Positiv zu bewerten ist das Forderungsvolumen der insolventen Unternehmen im Rhein-Kreis Neuss. Die 112 Millionen Euro aus dem Jahr 2014 schrumpften 2015 nach Hochrechnungen auf 101 Millionen. Das spiegelt auch den sinkenden Bundesdurchschnitt wider, den die Creditreform in der geringen Zahl an "Großschäden" - also gemessen am Umsatz sehr großen Insolvenzen - begründet sieht. Zum Vergleich: In der Region Düsseldorf errechnete Creditreform ein Wachstum des durchschnittlichen Forderungsvolumens von 2014 zu 2015 um 526 Prozent, in der Region Neuss dagegen ein Minus von 14 Prozent.

Die Investitionsbereitschaft der regionalen Unternehmen im Rhein-Kreis Neuss ging laut dem Bericht trotz des Konjunkturhochs im Sommer 2015 "merklich zurück". Die leichten Anstiege an Insolvenzen in den Bereichen Transporte und Finanzen seien zudem als "Frühindikatoren" für eine unbeständige Konjunkturphase und sogar "globale Bedrohungslagen" zu verstehen.
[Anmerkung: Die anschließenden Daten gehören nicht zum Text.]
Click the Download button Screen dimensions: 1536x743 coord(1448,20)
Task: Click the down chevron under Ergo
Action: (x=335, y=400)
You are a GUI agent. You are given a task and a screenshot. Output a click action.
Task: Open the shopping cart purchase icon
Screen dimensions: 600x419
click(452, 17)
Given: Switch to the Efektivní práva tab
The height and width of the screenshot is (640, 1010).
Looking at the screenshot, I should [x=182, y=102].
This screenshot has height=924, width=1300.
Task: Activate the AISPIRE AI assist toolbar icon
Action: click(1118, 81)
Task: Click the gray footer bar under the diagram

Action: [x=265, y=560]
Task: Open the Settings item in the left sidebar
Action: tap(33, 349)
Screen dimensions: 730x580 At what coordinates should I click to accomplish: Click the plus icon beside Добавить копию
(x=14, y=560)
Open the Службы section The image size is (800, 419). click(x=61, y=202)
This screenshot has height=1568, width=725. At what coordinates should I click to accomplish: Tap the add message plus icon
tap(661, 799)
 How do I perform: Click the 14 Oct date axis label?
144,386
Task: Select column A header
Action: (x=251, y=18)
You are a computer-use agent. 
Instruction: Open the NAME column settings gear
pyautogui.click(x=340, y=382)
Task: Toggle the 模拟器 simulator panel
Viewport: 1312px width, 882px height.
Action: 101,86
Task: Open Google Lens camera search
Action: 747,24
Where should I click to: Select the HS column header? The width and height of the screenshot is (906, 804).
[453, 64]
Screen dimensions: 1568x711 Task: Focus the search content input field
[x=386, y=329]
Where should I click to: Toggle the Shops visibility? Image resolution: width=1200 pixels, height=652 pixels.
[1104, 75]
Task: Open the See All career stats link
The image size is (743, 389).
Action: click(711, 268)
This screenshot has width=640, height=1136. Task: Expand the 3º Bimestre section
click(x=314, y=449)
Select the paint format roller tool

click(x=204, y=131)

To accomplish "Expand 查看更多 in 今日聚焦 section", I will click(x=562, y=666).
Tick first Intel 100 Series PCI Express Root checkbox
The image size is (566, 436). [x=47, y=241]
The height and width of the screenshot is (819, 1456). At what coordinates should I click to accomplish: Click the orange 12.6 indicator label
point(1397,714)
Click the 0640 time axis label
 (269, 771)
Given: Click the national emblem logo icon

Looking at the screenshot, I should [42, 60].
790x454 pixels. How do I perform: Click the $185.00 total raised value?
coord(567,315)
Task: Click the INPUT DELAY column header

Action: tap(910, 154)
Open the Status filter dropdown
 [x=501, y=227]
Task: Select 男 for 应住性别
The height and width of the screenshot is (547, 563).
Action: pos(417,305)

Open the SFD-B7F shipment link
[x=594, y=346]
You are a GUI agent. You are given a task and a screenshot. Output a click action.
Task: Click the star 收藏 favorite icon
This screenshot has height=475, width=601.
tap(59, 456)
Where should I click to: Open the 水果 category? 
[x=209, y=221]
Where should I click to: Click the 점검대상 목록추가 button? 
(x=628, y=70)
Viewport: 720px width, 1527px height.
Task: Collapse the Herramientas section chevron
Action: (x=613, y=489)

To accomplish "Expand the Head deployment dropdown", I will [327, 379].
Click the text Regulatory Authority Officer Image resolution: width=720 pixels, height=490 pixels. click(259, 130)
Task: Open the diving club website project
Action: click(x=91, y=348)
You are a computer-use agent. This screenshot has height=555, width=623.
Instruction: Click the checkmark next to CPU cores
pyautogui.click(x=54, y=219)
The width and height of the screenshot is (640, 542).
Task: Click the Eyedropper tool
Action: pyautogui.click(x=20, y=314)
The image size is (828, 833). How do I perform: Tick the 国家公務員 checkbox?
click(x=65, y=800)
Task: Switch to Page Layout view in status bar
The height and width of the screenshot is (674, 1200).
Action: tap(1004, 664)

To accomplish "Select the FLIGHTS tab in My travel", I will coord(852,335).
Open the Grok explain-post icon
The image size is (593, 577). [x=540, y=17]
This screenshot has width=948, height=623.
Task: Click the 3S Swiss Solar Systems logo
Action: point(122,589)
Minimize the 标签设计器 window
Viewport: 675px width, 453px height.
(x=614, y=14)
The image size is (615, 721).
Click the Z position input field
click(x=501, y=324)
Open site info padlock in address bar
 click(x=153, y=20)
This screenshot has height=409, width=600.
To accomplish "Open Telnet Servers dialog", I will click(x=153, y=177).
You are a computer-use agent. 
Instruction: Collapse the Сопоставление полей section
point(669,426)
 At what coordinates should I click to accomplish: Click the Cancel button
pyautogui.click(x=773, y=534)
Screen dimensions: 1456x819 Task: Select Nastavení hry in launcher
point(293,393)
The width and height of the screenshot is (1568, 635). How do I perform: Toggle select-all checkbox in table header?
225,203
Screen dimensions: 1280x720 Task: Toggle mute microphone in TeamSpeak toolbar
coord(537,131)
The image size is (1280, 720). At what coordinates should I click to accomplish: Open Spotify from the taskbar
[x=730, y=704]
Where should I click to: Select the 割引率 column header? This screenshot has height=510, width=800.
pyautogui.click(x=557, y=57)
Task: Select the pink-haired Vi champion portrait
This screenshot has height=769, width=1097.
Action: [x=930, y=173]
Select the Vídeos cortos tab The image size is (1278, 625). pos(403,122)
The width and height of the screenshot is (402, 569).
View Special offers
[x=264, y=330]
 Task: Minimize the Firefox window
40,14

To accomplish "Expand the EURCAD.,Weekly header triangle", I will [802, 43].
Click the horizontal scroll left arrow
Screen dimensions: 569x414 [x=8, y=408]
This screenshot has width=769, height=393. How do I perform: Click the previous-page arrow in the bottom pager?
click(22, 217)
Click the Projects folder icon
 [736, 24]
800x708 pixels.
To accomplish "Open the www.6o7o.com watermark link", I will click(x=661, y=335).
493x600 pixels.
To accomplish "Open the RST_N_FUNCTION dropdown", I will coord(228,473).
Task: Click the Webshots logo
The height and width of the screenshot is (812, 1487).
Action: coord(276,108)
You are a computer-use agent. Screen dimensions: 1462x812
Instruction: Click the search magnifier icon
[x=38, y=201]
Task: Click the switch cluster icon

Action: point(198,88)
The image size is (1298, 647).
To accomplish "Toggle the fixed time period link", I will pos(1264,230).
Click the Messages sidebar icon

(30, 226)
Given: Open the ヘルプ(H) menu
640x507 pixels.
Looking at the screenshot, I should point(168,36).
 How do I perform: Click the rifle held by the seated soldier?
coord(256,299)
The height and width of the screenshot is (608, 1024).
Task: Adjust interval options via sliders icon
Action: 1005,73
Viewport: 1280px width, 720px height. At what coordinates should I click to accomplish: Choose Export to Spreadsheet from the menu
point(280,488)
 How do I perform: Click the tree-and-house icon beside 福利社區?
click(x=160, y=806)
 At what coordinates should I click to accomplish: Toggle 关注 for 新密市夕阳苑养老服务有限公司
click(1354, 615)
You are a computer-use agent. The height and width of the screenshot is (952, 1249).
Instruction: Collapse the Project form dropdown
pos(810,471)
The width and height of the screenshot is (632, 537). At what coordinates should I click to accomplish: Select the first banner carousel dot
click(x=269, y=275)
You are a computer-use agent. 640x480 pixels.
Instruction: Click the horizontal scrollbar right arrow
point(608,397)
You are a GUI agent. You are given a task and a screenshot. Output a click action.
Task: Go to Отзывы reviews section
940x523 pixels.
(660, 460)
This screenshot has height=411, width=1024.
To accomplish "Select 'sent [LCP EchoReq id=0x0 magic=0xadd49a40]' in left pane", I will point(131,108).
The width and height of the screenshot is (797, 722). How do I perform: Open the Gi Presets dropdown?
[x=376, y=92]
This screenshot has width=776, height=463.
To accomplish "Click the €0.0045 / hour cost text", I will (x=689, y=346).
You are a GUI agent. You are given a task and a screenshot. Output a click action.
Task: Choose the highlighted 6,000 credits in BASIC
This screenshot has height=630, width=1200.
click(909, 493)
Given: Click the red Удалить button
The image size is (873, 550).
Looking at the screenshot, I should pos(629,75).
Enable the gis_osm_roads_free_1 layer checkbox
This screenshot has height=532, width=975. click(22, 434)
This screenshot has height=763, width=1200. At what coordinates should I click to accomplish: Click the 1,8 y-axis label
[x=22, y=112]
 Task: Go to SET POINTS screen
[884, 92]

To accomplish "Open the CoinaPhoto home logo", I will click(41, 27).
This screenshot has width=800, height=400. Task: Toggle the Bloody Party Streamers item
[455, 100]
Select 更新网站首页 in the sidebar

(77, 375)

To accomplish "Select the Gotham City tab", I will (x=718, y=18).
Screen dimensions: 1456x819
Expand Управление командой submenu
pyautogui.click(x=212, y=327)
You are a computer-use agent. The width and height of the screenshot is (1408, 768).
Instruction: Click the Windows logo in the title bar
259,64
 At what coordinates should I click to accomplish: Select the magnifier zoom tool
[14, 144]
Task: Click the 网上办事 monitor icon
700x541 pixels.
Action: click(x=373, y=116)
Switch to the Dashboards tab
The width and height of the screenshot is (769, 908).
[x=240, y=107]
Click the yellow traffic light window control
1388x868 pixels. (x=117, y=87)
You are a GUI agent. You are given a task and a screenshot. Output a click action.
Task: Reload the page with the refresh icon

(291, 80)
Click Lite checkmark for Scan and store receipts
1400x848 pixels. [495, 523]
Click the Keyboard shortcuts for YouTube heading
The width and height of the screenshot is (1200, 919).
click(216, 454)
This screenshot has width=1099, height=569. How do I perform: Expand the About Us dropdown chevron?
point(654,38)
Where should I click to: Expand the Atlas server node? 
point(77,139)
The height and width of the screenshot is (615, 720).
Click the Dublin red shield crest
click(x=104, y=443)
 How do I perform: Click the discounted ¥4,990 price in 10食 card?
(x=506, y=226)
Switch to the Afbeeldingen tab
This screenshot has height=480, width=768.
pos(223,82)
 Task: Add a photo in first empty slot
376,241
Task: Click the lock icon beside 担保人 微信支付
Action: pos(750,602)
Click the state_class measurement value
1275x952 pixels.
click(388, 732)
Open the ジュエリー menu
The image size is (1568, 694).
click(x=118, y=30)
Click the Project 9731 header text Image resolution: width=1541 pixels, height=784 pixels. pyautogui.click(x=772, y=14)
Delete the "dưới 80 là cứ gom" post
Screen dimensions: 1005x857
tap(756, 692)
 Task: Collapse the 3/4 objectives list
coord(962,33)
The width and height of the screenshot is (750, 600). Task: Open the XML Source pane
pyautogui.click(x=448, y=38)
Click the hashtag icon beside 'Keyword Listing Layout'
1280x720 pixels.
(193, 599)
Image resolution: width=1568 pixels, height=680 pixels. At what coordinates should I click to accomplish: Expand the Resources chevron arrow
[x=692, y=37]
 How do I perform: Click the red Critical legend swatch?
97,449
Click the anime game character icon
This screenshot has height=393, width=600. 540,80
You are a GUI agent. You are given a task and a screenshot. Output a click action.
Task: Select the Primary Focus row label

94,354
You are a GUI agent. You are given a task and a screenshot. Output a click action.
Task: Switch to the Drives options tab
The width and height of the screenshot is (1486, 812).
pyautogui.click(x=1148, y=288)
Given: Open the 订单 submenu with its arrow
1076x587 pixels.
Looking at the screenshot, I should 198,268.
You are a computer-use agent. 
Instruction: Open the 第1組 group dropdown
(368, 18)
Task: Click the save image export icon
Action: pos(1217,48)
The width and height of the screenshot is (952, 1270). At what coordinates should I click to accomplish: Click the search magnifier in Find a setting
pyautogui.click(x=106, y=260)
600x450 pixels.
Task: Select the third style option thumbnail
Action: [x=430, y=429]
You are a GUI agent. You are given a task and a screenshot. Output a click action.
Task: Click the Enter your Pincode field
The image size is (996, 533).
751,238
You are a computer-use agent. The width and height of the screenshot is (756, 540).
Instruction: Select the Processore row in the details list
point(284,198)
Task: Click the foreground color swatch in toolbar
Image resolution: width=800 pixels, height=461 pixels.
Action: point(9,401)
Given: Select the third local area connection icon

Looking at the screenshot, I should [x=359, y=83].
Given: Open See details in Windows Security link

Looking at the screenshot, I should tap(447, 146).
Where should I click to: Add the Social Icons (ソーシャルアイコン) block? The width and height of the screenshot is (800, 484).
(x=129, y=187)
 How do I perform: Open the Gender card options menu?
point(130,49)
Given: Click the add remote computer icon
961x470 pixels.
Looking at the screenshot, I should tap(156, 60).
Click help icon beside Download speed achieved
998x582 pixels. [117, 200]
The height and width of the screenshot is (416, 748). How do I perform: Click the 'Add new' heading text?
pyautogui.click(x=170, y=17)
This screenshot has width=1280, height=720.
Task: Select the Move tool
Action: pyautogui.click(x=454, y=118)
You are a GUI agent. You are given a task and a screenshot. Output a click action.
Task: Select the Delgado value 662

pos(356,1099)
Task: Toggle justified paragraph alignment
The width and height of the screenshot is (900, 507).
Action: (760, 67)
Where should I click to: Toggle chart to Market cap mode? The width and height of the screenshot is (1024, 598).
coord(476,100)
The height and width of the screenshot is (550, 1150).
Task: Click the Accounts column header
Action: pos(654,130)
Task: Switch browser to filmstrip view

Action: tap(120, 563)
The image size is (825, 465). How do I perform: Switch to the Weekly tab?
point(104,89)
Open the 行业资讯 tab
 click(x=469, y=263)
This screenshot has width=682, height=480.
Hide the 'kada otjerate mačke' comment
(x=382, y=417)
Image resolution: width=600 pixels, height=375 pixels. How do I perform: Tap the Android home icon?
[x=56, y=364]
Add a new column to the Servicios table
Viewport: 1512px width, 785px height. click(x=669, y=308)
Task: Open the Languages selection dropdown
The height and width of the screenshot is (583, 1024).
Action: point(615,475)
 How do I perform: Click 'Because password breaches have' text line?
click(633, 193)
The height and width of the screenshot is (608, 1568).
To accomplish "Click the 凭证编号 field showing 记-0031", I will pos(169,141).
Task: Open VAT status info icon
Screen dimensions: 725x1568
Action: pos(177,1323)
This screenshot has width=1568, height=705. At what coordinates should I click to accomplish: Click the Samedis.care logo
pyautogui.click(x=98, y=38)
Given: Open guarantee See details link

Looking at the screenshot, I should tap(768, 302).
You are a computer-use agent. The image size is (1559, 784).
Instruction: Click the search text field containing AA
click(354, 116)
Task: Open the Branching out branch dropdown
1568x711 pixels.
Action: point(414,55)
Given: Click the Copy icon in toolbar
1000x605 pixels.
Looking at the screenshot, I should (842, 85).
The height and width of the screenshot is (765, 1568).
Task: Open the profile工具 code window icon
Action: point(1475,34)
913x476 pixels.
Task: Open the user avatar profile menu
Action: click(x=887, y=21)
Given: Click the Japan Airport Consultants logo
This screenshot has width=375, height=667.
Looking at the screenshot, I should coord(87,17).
Prognosen für das laufende Jahr seien laut Edgar Roumen, Leiter der Creditreform Düsseldorf Neuss, "mit erheblicher Unsicherheit verbunden." Ob der niedrige Ölpreis, die geringe Inflationsrate und steigende Einkommen die schwieriger werdenden Rahmenbedingungen, ausgleichen könnten, "müssen die nächsten Monate zeigen", sagt Roumen.